I later discovered that, among the list of legislators who requested that a notation be put into the official House record that they would have voted against the DOMA bill had they not been absent, Dukes was not one of them. This discovery only confirms how much Dukes wants to steer clear of queers. When I voiced my dismay with this in a letter to Dukes' office, I was so excited to receive a personally written email back from Dukes' chief of staff that I nearly skipped right over the part where it said Dukes' absence on that vote was surely a mistake and that she is a firm supporter of gay rights. But why didn't I hear from her again when I wrote back that I actually watched Dukes get up and leave during the DOMA vote and come back as soon as voting was done?
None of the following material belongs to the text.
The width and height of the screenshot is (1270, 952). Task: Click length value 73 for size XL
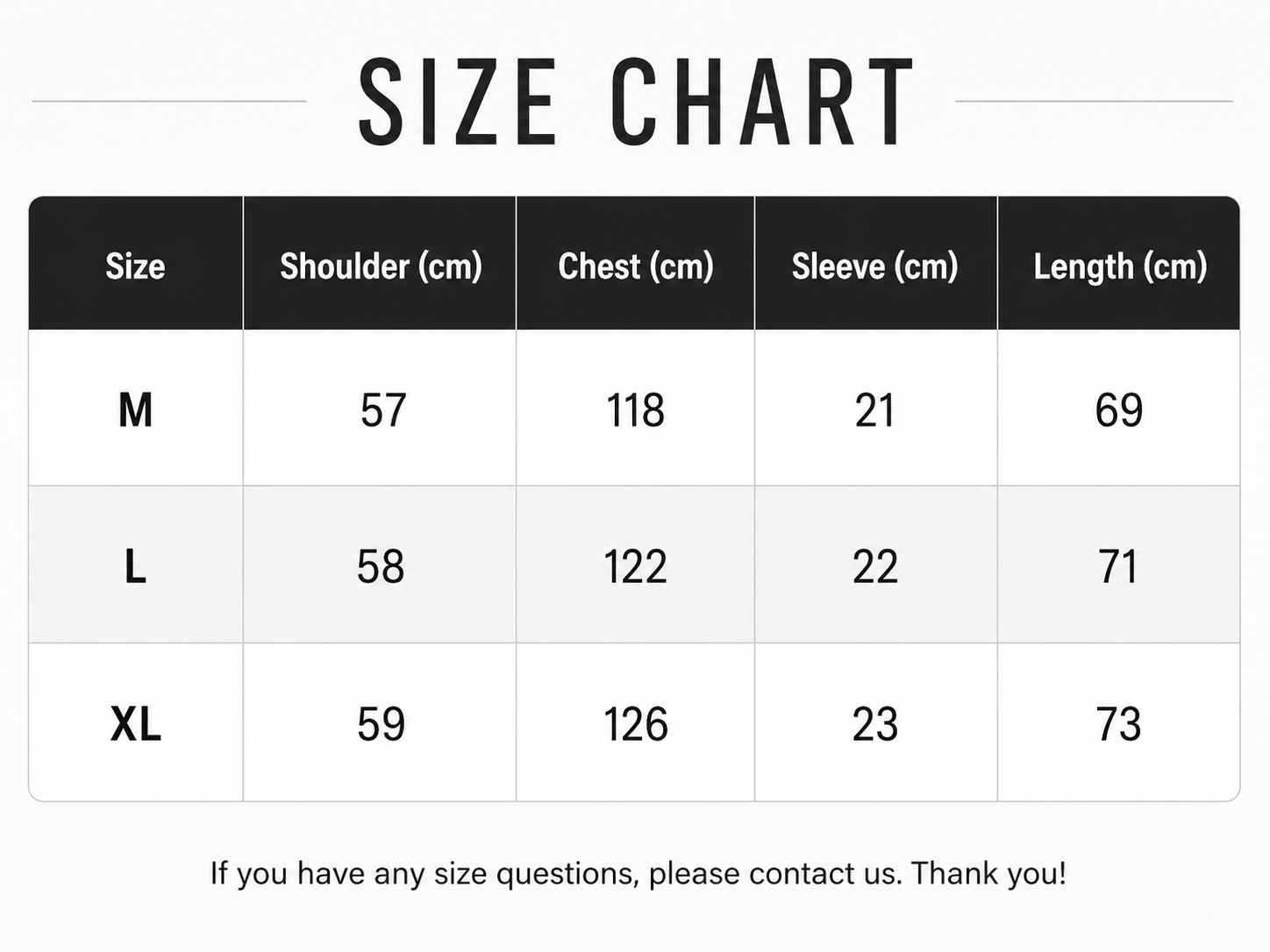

Dukes recently gave another sign that she's tired of being on the losing team. Currently, Republican Texas House Speaker Tom Craddick (better known as CradDick) is knee-deep in alligators over the same ethics scandal as DeLay. But, like DeLay, CradDick acts as if he's above the law. Last month, he secured enough signatures from his House bitches to be Speaker again when the session begins in January. Since Republicans are the majority, there's no point for them not to support CradDick. As Speaker, it's within his power to hand out committee chairmanships as thank yous. You jerk him off, he'll jerk you off. But who wants to jerk someone off just to be left with blue balls? Representative Dukes does! She signed her name to the list of supporters endorsing CradDick, a man most Austinites would agree makes Darth Vader seem as harmless as a Teletubby. Given CradDick's unprecedented dismissal of House rules to meet his needs and his knack for turning the House chamber into a partisan war zone, let's just say the man's skills make him a better fit for a career in chew toy testing.
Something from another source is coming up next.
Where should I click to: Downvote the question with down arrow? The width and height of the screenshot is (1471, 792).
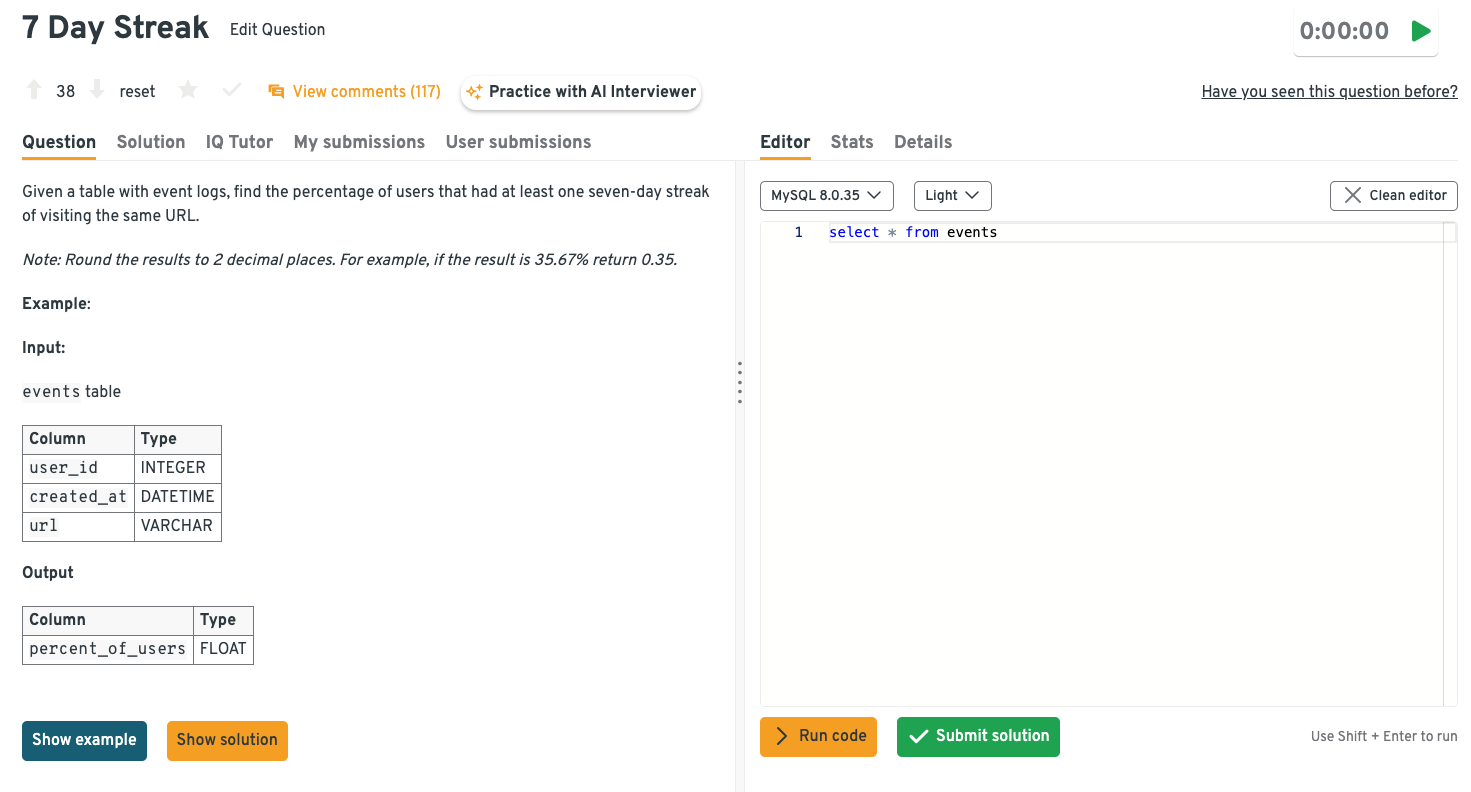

It's hard to watch the Blues that are still in the game turning Purple. Compromise is one thing, but it just doesn't sit right to see Democrats leaving their core principles and their constituents at the door to go after a piece of Republican ass. Where is the line when a politician has compromised too much? In Kerry's case, it's a wonder why high-profile Democrats can't seem to talk in real terms about something that should be their issue to champion, but instead led to their candidate's downfall. As for Dukes, it remains puzzling why one of the most liberal state representatives would offer her support to a leader who is not just a mean-spirited, partisan prick but one who will fuck her over (just as he slaughtered the minority party last session) and actively work to defeat her. Not to mention, she doesn't agree with him anyway. The kicker is that CradDick already had enough votes to be Speaker -- why would Dukes sign on when he didn't even need her vote? Maybe this is where she should have conveniently slipped out of the room.
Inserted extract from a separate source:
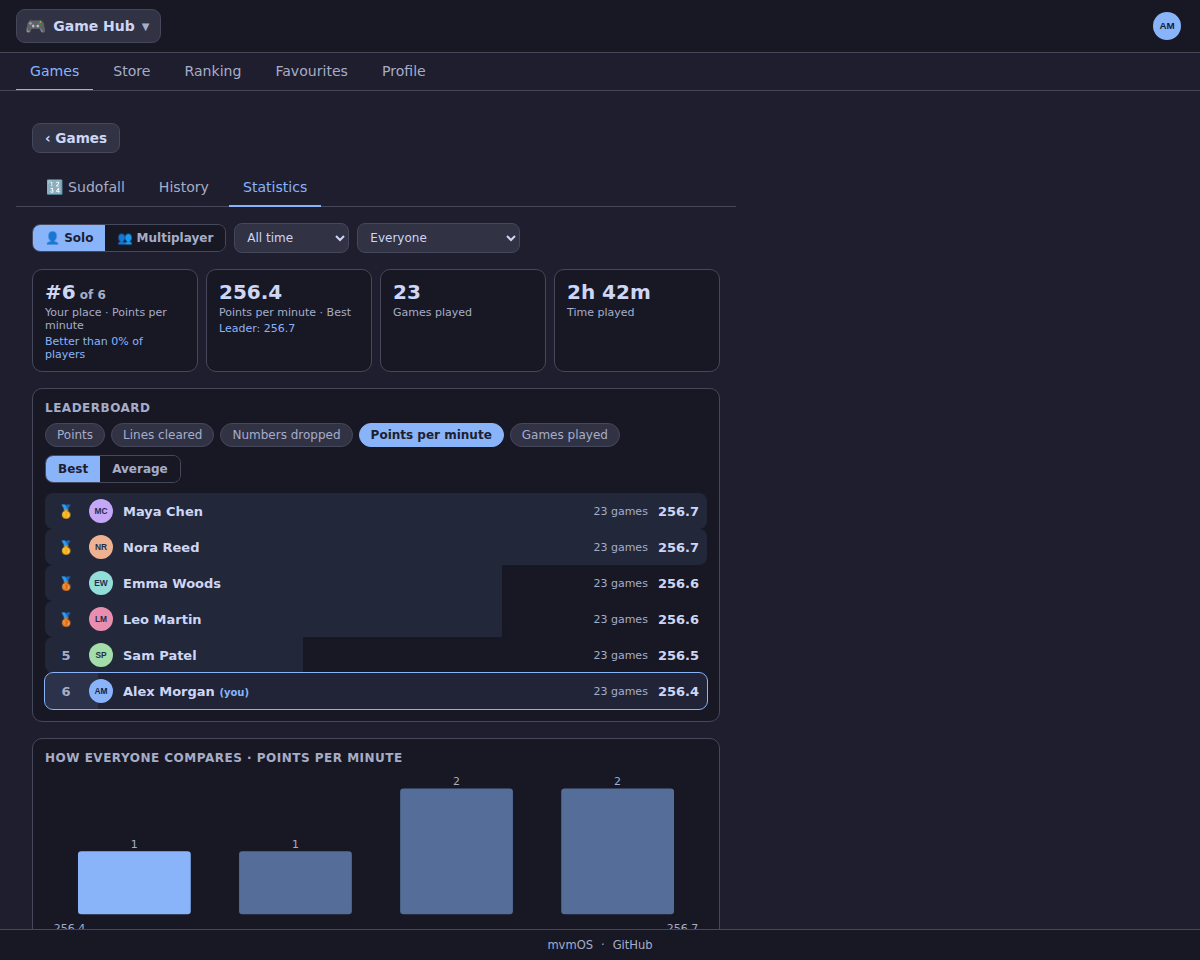Switch to Multiplayer mode
Viewport: 1200px width, 960px height.
[165, 238]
This is where it starts to feel like seventh grade all over again: people jumping at the chance to hang out with the popular kids, even at the expense of a little dignity. Such is the case for the gay Republican, who takes on the Bugs Bunny ethic of, "Well Doc, if you can't beat 'em, I says join 'em!" But how a gay man can try to align himself with people who think his personal life is on par with a dog's and who subscribe to Jerry Falwell's belief that gay people are the reason why terrorists attacked America on 9/11 is beyond me. It's as if to say, Hey guys, if I pretend I don't stick my dick up my boyfriend's ass, will you let me hang out with you and talk about how cool it is that we're both fiscally conservative?

So get nice and cozy in your minority position, dear Democrats, because that just might be the way to regain some integrity and, more importantly, your identity. Yes, being the minority sucks. But we've got four more years of a too-lopsided government and jumping ship is not the solution. Push back. Rattle the weights a little, even if it's not going to tip the scale. We could use a serious dose of courageous opposition around here. If only the party would direct its collective mind to what is right instead of how to co-opt Republican power, we'd be in luck: that's exactly where the Democratic Party thrives.